Popularly known as Fagbamila or Kura, the Igbomina, Kwara State-born thespian
is a household name, both home and abroad. In recognition of his contributions to the Yoruba movie industry, he has
received a number of industry awards in Nigeria and overseas. In this interview
with BUKOLA BAKARE, he recalls how he took that leap of faith in the ‘70s to
become an actor, the tough decision to voluntarily quit school to run his
father’s business and how eventually he turned out a success story in the
make-belief world. Excerpt:

YOU
are often addressed as Kura or Fagbamila by your fans. How did you come about
these names?

Fagbamila came before Kura. In those days, if you didn’t partake in traditional
theatre performances, you were not a force to be reckoned with in the Yoruba
theatre industry.

How long have you been acting?
I recall that I started in 1977 under the umbrella of theate Taiwo Olayinka,
a.k.a Agbodorogun. Back then, only artistes who starred in theatre performances
were recognized; so, that was when I chose Fagbamila as my stage name.
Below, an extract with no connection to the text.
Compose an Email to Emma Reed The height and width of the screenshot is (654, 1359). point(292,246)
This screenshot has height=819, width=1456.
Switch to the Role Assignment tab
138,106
As time went by, I became the leader of a travelling theatre known as Adetutu
and I wrote a play titled Olaniyonu for the  Lagos Television,  the
known LTV 8, Ikeja, Lagos.

What year was that?
That was in 1985 and I played the role of Fagbamila, meaning a herbalist who
helps people in need. I remember that there was also a character called Ifadare
who was always using his powers to carry out evil acts. After Olaniyonu, I
produced so many other serials for LTV8. These productions were a huge success
and that was how the name stuck. 

In1989, I was called again to come and present a special programme for the
festive season and at that time, an artiste lived solely on productions, stage
performances and radio programmes. There were a couple of films then, but
nothing like home videos and productions were done on celluloid, which was very
expensive. These special productions were aired in series on television for
about two hours during such festivities.

This particular story was a crime story and towards that time, my father; a
native of Igbomina Owomeje in Kwara State and a member of a club that brought
about development in the community. Usually, during a meeting at any member’s
house, there must be some form of entertainment (food and drinks).
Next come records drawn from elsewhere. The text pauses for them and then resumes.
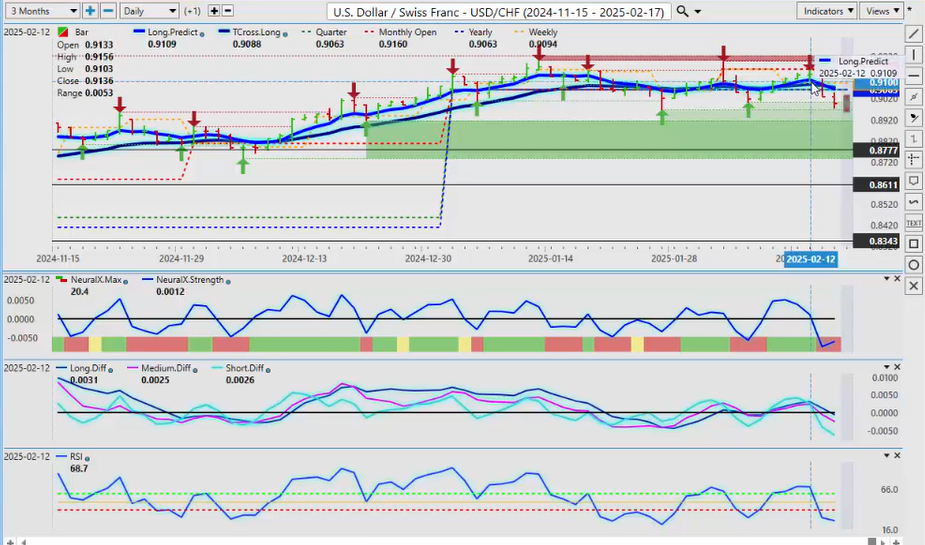925x545 pixels.
Task: Expand the RSI panel options arrow
Action: [885, 455]
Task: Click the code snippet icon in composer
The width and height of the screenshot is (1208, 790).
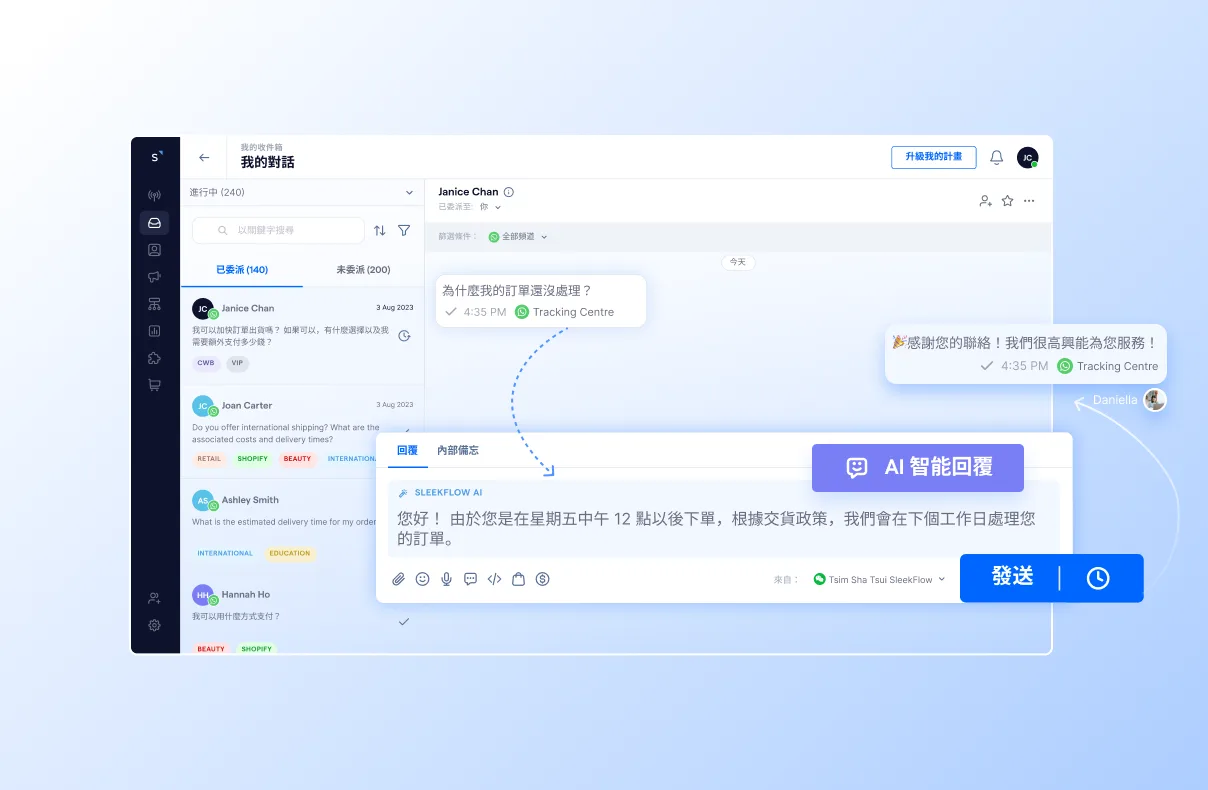Action: (494, 579)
I recall that about six of them were eating and someone had already eaten two
pieces of meat out of five. He was on the verge of taking a third one when my
father said,’ No way, Kura ni wo yi o.’

Obviously, that meant the
person was a thief?

(Interjects) Oh, no! That was not what the statement meant. Thereafter, I asked
my mother for a translation and she said that it was a Hyena that the Yoruba
call Kura. She said the animal is such a wild one and the Yoruba often call it
‘Ajekujeran’. It’s so powerful and loves eating meat. I felt that it could be a
metaphor for someone that’s tough, not necessarily wicked. 

This was at a time when I was writing a crime script and I adopted the name
Kura, and it was a widely accepted production as well. The movie was titled
Kutupu and I played the character, Kura. In 1992, I wrote another story which I
titled Kura and that was how the name stuck till date.

You started out in 1977 as an
actor and that is over 35 years ago. Would you mind taking about some of the
challenges you have faced in the past years?

There have been challenges here and there, but I thank God that I have been
able to overcome them. In anything you want to do in life, challenges abound,
but the most important thing is that God has helped me to pull through. 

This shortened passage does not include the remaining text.